5) Leadership by example. “The sales manager should be out on the sales floor with his people,” says Jim Capaldi, director of sales for the Ventura division of Standard Pacific Homes and author of The Ultimate New Home Sales Success Manual. “That’s where you’re most productive. Lead by example, make them accountable, push them, and get them out of their comfort zone.”

6) Loyalty. Sales managers need to go to bat for their sales team members, says Debbie Dompke, sales manager for ­Chicago-based Lexington Homes. “Let them know you’re on their side,” she says. “When they know you’re sincere, it’s amazing the work ethic you’ll get in return.”

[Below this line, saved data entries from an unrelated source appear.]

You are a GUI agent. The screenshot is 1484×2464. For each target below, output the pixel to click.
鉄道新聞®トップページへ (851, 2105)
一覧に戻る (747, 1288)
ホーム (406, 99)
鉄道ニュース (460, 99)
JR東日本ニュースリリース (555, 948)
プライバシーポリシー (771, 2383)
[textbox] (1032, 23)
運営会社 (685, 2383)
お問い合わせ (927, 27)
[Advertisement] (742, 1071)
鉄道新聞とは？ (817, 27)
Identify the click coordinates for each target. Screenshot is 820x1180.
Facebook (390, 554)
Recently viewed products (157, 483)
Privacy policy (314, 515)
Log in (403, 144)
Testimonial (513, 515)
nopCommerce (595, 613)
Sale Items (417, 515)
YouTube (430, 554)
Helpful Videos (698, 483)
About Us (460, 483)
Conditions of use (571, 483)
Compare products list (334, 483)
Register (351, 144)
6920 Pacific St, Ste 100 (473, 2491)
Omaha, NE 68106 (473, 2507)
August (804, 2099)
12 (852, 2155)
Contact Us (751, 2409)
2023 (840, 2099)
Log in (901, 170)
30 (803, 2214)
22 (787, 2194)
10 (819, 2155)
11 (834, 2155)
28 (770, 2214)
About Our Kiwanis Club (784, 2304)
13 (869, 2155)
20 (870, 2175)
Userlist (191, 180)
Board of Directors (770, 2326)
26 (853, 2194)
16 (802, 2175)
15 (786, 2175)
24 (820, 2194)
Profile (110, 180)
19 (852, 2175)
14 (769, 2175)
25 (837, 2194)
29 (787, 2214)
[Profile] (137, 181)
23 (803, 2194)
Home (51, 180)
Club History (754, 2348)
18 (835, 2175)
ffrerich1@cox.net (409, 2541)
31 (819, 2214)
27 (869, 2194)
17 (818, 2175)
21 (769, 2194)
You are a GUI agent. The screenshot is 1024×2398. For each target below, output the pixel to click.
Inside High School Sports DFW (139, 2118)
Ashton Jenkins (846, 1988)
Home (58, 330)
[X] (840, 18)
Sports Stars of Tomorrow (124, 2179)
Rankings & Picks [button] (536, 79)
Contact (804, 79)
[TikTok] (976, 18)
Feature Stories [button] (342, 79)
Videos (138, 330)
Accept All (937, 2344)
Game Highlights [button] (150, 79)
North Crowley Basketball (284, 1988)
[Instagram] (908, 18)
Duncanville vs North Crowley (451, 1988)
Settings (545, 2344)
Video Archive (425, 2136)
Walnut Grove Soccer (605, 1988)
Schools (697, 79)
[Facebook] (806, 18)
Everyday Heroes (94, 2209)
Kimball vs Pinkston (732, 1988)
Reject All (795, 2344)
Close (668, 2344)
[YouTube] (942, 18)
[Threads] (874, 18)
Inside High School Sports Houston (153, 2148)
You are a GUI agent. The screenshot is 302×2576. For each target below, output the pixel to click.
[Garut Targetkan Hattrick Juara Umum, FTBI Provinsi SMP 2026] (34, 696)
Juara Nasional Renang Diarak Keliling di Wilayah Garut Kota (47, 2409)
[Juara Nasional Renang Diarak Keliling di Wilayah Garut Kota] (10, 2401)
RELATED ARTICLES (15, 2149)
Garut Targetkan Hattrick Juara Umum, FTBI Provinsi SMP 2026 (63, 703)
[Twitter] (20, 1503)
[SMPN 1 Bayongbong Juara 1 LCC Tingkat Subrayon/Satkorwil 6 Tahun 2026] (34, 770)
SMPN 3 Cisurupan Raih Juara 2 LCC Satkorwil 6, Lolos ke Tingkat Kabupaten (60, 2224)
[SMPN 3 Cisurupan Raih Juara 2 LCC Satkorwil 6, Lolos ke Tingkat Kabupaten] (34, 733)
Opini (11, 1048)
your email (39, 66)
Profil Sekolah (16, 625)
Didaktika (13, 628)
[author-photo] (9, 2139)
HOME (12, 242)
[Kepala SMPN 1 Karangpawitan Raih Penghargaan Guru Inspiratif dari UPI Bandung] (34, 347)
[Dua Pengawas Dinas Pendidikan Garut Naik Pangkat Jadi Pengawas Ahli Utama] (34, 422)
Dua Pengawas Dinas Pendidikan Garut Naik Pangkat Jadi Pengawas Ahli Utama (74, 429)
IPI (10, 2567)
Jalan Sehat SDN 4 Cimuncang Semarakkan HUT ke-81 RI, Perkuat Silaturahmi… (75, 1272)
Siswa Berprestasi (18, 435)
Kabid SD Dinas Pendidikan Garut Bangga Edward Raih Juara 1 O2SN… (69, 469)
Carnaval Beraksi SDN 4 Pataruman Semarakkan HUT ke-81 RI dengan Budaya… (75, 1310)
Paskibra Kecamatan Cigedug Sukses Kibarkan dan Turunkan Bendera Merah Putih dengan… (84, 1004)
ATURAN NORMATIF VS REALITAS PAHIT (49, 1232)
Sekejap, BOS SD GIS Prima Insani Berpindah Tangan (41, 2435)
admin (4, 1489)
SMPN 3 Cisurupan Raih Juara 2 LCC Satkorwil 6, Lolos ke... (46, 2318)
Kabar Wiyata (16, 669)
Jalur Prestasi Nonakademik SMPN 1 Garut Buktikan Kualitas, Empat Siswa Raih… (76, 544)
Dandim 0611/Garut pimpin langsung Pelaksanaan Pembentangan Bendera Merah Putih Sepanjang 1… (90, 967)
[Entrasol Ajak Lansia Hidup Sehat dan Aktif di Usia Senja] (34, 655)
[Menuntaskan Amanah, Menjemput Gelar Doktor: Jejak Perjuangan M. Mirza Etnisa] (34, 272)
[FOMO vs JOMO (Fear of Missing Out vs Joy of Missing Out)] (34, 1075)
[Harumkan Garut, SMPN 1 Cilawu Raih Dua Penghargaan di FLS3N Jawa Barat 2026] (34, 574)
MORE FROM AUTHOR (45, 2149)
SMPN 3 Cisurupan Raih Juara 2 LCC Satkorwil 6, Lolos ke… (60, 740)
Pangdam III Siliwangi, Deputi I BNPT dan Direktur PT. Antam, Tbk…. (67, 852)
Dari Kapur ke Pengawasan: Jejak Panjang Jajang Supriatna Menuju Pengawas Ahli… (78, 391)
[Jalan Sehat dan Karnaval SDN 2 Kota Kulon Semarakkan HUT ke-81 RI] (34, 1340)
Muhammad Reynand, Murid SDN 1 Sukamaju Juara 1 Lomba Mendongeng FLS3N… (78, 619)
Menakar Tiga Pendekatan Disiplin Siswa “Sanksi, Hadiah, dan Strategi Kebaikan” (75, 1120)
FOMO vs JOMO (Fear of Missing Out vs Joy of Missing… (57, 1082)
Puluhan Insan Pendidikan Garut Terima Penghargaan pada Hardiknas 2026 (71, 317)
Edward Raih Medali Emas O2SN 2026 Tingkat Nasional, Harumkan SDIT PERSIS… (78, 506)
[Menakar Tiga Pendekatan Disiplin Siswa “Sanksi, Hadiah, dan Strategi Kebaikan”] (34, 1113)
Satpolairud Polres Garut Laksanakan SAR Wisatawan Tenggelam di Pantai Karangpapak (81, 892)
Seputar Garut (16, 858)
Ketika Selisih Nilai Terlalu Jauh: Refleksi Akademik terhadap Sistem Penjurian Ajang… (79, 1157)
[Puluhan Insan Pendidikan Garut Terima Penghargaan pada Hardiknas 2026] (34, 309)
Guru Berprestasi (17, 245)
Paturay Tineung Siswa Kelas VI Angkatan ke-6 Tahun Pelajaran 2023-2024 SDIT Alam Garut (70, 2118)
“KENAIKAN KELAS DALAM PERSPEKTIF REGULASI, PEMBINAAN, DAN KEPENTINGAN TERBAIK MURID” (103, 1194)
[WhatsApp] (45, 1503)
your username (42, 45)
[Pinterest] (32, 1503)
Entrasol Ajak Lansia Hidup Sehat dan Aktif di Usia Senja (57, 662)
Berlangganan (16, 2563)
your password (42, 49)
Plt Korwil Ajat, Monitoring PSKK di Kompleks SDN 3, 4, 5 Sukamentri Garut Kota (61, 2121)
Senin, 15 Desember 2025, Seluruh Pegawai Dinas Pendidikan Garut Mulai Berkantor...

7) Availability. Dallas-based sales trainer Bob Hafer says paperwork has to be done, but it can’t be used as an excuse “to not do the tough stuff.” It’s easier than dealing with people, to be sure, he says, adding, “Administrative tasks never talk back to you.” When he was a sales manager, he got to work at 7 a.m. and spent two hours on paperwork before the phone started ringing. Then, when the sales centers opened, he was available to work with his sales teams in the field.

8) Motivation. This includes encouragement and recognition. Dompke says she does this in “so many ways—contests, games, dancing, singing, dressing up. You laugh together and play together.”

9) Continuous learning. Doctors, accountants, attorneys, and other professionals keep learning their whole lives in order to keep their skills up to date. Sales managers need to do likewise. “When you don’t grow,” Capaldi says, “you leave the door open for someone else.”

10) Listening and communication. This is an underpinning for most of the other qualities. You can’t be a good coach or motivator if you’re not a good communicator; and you can’t continuously learn, lead by example, or demonstrate loyalty without being a good listener.

“Years ago, the sales manager’s job was about paper management, organization, and managing the interest lists,” Capaldi says. “Now, it’s about keeping the sales team accountable, motivated, and focused on the basics of selling. I always preach to people that real estate sales is the hardest job to be good at and the easiest job to fail at.”

And Tarullo feels that the sales manager’s job is the key to that success. “I think it’s the toughest job in the business because you have to wear so many different hats,” she says. “You need to be a disciplinarian but also a coach and a motivator.”